History tells us:  abruptly.  Two assassinations and an epic historical event felled three of the four in a single day.  Only McCarthy took some time, and it was the media, the public forum of Congressional testimony and a bi-partisan revolt that brought him down
Given these lessons of history, how can Trump be taken down? 
Of course we condemn assassination.  Apart from the moral repugnancy, which in itself suffices, Trump’s martyrdom would not help our nation heal.  Given the magnitude of Trump’s appeal, it might only harden the lines, and the consequences could be devastating.
A devastating world event that undercuts the Trump worldview could change minds quickly – say, a major act of war from Iran or North Korea, or a Russia move on the Baltics.  Perhaps if the China trade war brings on a recession.  But those events are unlikely, regardless of how much Trump seems to invite them through his own reckless form of diplomacy.
History tells us that impeachment might not be the answer either.  Long was impeached by the Louisiana House of Representatives on 19 charges, ranging from bribing lawmakers to pass his legislation to a charge of attending a drunken party that featured a stripper.  The Louisiana Senate failed to convict him, and Long came back stronger than ever – and nastier.  The acquitted Huey barked, “I used to get things done by saying please.  Now I dynamite them out of my path.”  And dynamite he did, indeed.  If the current House of Representatives goes the route of impeachment, they better not lose in the Senate.
We cannot count on a Joseph Welch, who emerged in public hearings, in an unscripted moment not possible today, given the fact that Trump is not allowing his lackeys to testify.  Nor can we count on the media – there is no Murrow or Cronkite that has the trust of most Americans.  And Trump has inoculated himself against whatever the “mainstream media” hits him with, and The New York Times, Washington Post and CNN have already lobbed their own considerable arsenals without effect.  Least of all can we expect bi-partisan movement from the cowards in the GOP who are in thrall to that 90% approval rating.
No, this time it is going to up to us, the American people, to do the deed, and we have to take Trump down at the ballot box.  We are going to have to evict him the old-fashioned way, the way America has dumped one-term wonders like Jimmy Carter and George H.W. Bush.  It will not be easy, since Trump has 40% to 45% of the nation with him.  But the odds are on our side, since roughly 55% of the nation is against him and have been since the outset of his presidency.  Some of his voters abandoned him quickly and have stayed opposed.  That fact, combined with an energized Democratic Party that flexed its muscles in the 2018 mid-terms, will make the Democratic nominee the odds on favorite. 
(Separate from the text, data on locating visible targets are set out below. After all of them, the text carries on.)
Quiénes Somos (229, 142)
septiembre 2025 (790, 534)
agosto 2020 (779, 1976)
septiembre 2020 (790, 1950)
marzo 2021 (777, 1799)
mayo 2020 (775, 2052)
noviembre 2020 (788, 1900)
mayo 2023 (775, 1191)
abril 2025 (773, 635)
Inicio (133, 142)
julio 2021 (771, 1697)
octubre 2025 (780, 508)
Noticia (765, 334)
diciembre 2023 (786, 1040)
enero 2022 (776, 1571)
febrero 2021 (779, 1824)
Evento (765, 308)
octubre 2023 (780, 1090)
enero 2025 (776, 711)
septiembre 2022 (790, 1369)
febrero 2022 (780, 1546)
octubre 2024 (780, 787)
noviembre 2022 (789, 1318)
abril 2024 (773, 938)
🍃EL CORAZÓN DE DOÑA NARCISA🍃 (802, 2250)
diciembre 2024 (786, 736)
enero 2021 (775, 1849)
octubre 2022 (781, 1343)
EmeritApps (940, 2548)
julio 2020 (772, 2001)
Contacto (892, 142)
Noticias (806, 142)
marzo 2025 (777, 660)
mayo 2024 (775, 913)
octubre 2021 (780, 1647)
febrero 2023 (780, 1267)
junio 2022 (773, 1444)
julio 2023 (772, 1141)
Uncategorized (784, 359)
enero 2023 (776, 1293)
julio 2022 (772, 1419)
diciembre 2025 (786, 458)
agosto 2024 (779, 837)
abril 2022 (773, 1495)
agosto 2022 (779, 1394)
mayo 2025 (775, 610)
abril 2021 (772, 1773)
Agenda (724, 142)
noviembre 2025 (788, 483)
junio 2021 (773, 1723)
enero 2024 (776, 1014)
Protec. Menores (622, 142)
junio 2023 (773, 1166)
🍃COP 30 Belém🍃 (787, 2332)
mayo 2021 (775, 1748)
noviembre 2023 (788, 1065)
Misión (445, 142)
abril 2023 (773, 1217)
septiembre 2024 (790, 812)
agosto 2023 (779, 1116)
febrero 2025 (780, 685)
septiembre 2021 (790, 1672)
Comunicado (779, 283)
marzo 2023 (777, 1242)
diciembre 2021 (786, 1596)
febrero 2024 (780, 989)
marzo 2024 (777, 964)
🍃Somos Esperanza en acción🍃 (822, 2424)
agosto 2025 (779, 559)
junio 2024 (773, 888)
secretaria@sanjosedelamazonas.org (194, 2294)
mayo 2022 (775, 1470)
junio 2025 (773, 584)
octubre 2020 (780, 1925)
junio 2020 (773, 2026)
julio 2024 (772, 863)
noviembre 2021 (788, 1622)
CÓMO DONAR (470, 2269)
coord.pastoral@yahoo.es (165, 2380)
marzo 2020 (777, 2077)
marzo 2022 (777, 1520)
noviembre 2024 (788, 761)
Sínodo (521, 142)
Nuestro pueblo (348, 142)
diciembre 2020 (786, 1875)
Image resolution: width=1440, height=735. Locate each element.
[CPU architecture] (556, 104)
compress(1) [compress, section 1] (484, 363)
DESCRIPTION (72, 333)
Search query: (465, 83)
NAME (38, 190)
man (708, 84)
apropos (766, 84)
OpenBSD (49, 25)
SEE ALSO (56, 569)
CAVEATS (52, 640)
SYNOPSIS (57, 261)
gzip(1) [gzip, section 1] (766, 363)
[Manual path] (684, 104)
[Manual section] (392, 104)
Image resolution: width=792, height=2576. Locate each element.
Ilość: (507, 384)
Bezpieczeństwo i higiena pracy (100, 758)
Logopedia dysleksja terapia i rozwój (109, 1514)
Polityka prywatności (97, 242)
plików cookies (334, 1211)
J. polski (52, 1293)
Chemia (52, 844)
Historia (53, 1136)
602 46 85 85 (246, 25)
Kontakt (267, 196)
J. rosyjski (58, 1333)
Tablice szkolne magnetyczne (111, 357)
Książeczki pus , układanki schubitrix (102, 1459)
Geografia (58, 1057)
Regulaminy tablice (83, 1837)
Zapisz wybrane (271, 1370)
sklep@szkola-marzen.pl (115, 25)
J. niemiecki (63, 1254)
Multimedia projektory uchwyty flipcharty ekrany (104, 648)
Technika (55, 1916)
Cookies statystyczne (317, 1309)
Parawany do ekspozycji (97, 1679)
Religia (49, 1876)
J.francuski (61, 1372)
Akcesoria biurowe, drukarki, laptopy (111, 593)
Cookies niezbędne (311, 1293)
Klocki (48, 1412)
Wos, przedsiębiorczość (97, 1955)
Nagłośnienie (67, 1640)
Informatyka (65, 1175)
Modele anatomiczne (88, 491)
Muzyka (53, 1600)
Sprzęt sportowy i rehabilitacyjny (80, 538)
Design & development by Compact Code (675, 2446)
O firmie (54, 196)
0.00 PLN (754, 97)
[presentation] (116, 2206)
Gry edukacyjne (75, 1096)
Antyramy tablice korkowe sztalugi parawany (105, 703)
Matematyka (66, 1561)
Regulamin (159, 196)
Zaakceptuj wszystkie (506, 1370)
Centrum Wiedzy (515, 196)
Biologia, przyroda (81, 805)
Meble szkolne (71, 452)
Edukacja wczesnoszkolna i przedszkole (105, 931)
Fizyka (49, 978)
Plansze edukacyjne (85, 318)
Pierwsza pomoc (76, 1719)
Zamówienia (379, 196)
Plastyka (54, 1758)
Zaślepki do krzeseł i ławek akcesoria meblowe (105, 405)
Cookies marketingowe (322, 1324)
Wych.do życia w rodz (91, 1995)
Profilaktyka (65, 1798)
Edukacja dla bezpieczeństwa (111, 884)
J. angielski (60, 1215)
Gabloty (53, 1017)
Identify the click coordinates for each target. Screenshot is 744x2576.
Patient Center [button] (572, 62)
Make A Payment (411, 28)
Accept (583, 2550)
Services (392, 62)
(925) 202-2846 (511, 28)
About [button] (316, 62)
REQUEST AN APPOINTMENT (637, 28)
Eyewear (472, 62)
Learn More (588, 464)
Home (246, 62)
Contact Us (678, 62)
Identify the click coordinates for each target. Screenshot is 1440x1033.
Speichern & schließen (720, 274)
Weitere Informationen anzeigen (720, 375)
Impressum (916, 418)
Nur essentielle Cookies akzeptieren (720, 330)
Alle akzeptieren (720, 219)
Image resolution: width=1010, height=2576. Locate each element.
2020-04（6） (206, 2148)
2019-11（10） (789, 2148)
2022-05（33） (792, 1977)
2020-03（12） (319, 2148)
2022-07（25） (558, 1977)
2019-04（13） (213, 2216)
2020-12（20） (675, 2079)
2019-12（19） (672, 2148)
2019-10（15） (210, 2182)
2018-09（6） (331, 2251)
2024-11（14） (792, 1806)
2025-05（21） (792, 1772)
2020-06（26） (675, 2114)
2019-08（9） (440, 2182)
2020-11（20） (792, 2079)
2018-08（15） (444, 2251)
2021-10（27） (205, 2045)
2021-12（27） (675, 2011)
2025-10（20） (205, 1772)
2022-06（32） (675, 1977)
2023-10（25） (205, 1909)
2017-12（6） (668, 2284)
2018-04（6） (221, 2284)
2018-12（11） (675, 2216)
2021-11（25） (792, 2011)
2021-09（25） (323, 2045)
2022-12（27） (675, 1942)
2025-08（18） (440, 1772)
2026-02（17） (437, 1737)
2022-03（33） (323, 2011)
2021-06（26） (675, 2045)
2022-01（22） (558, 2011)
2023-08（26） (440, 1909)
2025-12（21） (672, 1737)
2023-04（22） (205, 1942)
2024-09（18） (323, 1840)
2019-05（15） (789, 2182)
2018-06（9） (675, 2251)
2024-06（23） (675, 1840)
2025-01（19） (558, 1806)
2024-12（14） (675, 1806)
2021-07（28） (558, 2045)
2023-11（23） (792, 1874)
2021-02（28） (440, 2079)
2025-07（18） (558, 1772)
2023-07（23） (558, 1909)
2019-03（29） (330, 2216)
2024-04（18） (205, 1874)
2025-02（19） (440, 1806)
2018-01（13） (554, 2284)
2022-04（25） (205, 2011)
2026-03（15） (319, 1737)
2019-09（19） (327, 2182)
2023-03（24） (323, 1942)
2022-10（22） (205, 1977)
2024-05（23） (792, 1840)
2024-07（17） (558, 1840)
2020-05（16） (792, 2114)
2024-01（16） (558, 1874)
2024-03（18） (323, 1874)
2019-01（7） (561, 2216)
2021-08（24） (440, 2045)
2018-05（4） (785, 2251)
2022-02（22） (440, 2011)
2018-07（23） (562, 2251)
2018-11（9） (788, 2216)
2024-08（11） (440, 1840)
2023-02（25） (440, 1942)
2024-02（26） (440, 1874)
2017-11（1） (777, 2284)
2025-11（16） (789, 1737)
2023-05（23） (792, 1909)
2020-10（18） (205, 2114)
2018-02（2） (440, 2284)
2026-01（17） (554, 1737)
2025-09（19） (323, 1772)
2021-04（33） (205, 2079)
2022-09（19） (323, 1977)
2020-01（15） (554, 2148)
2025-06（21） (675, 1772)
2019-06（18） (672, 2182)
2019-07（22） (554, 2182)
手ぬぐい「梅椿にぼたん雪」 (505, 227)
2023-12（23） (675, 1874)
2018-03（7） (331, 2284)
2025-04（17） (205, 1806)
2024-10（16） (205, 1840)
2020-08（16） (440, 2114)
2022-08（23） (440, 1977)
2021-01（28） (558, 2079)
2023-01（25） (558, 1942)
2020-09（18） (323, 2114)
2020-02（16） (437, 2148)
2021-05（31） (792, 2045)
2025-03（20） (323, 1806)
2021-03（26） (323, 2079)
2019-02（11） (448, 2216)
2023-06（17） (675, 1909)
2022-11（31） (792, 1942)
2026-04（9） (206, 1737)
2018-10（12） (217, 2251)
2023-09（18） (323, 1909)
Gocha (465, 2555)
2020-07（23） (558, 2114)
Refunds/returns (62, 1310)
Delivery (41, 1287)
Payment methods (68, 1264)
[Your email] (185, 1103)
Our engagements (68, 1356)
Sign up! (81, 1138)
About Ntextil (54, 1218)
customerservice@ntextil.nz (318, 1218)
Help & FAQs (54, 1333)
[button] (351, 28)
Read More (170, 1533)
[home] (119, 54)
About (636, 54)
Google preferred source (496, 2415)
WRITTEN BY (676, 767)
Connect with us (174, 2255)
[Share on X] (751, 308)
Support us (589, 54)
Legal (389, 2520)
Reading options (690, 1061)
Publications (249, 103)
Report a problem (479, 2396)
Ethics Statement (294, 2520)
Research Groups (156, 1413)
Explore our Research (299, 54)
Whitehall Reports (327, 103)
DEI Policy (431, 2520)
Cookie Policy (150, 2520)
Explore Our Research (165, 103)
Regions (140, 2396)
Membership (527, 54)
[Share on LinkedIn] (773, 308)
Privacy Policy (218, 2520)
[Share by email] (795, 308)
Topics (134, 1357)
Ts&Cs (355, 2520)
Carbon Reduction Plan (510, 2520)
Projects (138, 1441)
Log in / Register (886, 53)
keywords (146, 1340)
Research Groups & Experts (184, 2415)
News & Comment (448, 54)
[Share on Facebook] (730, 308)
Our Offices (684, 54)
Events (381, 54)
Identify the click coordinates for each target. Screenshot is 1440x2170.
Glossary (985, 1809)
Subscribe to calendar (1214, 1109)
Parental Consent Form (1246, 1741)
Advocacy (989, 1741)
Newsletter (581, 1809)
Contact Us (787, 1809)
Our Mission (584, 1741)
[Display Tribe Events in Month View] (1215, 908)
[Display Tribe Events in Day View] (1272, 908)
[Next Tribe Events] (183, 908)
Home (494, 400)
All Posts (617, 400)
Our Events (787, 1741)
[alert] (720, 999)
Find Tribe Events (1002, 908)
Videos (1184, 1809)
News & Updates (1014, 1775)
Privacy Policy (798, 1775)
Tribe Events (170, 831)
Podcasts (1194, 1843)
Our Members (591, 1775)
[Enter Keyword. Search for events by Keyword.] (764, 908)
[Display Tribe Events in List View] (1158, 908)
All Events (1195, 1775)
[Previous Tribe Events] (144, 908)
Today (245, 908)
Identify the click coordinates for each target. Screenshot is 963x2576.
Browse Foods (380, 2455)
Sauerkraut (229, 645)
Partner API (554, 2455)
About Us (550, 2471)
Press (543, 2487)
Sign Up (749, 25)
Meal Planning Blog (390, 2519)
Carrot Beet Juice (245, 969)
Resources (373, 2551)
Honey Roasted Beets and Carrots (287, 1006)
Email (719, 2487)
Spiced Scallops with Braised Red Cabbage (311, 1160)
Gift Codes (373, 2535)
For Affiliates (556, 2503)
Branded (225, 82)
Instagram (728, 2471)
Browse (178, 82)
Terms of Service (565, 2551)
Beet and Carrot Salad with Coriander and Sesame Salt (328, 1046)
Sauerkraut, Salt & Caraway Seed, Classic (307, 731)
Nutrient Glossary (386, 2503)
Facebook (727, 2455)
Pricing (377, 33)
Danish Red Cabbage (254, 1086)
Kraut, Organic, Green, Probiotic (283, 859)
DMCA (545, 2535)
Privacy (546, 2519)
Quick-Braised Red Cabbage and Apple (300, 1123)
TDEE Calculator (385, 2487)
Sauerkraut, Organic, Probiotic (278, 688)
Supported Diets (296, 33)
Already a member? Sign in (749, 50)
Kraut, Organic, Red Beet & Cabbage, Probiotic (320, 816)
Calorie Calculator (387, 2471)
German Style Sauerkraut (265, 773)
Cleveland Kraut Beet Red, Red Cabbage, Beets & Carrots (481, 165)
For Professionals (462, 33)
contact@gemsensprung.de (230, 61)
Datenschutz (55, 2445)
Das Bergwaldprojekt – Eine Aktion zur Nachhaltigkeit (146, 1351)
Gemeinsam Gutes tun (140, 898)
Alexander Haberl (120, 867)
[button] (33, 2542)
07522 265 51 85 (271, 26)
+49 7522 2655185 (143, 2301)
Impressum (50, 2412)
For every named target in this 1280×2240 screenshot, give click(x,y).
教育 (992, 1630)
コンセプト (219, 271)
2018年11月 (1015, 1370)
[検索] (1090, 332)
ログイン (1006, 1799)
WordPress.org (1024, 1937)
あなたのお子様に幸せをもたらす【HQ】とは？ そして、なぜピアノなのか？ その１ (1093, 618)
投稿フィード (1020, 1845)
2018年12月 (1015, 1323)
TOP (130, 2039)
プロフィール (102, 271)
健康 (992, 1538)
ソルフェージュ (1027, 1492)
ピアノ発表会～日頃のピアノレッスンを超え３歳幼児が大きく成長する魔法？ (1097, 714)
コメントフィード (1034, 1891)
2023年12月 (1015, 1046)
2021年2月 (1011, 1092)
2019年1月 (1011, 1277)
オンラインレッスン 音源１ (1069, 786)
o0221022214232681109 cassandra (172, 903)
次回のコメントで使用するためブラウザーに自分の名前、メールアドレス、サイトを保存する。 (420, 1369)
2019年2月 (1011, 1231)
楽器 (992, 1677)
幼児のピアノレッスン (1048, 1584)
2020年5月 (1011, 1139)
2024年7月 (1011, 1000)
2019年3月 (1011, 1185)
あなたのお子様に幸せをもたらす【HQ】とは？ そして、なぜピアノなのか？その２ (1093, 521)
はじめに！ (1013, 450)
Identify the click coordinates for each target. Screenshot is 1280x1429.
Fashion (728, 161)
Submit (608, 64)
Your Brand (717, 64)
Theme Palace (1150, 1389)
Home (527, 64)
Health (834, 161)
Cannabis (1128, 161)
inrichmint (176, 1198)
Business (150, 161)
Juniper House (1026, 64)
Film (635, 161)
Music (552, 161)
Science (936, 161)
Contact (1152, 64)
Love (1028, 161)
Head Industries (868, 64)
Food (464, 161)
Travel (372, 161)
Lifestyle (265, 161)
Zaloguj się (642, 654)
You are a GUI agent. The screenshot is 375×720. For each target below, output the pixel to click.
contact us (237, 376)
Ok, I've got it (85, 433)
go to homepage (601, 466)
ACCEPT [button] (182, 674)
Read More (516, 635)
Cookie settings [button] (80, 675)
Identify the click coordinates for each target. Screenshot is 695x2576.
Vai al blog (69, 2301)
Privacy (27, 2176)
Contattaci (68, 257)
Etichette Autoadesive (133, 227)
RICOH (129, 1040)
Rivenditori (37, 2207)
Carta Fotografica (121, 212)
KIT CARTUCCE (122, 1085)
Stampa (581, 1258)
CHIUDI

We need to pick the best candidate and fight like hell to elect her or him.  We need to fight voter suppression and enable all those eligible to vote.  We need to pressure our elected officials to minimize the influence of Vladimir Putin in our elections.  And to the extent we fall short in limiting suppression and the Russians, we have to work all that much harder to overcome their deleterious effects.  This time, it is truly up to us to flush this demagogue down the drain, and consign him to the junk pile of history, once and for all.